Every Wednesday, the Mayo programme decamps to Millbank, to frame Prime Minister's Questions and to talk, face to face, to a panel of MPs. The panel conversation, and the speed-dating type of treatment, tend to work well because Simon can engage his guests with glances, body language and gestures - as well as words.

This is the sort of problem we've now got to grapple with as the countdown to Salford begins in earnest. Five Live will remain the home of continuous news on BBC domestic radio - so we have to ensure that the right systems are in place to guarantee that its news coverage is as authoritative, stylish and engaging as ever.


  • 1.
  • At 03:11 PM on 08 Jun 2007,
  • Billy Smith wrote:

Isn't the point of the move to Salford to reduce the London-centric output of the BBC overall? 'Things' can and do happen 'up North' you know - maybe you and your team should start brainstorming how to adpat and take advantage of your soon to be new geographical location, and fret a little less about how to remain a London obsessed broadcaster.....

  • 2.
  • At 07:00 PM on 08 Jun 2007,
  • r.muggeridge wrote:

It's certainly an unpleasant & perjorative term in most instances.
It's certainly used by some, notably younger elements, of the "people of colour", "afro-caribbean", "blacks", "generation black americans" etc.
In Britain it has nothing like the same notoriety, but, is certainly unacceptable in society that seeks to have/give respect & show courtesy.
Then again, a silly little irresponsible girl on an even more silly, irresponsible tv programme uses the 'n-word' & the publicity machine goes into hyper-drive (afterall, I've never seen a Big Brother, but I'm writing about it here!).
What fools we all are: Yes, BBC, that especially means you lot of Politically Correct-Human Rights-Guardian reading pontificating bunch of multi-cultural toadying jobsworths!

  • 3.
  • At 11:57 PM on 08 Jun 2007,
  • Paul Wright wrote:

Will this move result in a "BBC in shock recognition of life beyond Watford" headline...?
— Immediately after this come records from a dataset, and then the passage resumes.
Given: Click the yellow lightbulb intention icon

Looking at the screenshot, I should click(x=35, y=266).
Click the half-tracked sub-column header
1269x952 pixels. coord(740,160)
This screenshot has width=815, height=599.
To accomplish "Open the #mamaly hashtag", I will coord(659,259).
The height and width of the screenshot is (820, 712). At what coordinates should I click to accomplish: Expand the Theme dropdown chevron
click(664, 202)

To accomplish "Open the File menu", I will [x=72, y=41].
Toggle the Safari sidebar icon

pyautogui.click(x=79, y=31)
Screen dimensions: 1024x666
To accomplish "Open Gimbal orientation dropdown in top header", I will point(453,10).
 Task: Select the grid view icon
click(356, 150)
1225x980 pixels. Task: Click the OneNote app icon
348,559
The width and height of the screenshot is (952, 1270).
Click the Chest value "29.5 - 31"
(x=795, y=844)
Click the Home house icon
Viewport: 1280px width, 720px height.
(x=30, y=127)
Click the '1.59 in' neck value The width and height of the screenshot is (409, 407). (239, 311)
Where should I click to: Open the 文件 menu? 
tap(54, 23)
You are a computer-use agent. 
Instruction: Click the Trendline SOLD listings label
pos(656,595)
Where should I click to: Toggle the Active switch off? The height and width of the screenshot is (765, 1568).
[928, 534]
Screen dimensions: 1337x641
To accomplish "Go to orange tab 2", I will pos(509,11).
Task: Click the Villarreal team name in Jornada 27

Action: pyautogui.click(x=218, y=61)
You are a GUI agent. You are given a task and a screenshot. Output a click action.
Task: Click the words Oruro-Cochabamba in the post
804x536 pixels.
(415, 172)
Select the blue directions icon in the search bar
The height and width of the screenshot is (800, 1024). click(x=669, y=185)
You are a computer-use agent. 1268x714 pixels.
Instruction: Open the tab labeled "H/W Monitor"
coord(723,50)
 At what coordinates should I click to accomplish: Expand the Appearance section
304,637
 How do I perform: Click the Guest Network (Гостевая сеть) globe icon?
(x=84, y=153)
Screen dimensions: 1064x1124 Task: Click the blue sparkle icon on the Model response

...or a lot of quaint stories about how us Northerners don't all have Whippets and Pigeons?

  • 4.
  • At 01:23 AM on 25 Aug 2007,
  • Les, Bury, Lancashire wrote:

Why move from one city to another. Why not move into the country or at least outside the M60 so you can avoid the toll charges.
I can never understand why businesses stay in crowded cities.
I could never live with seeing concrete everywhere each morning. It's nice to look out over the fields & see wildlife rather than look over the buildings & see another type of wildlife.
Bring jobs to the people and lets start being green.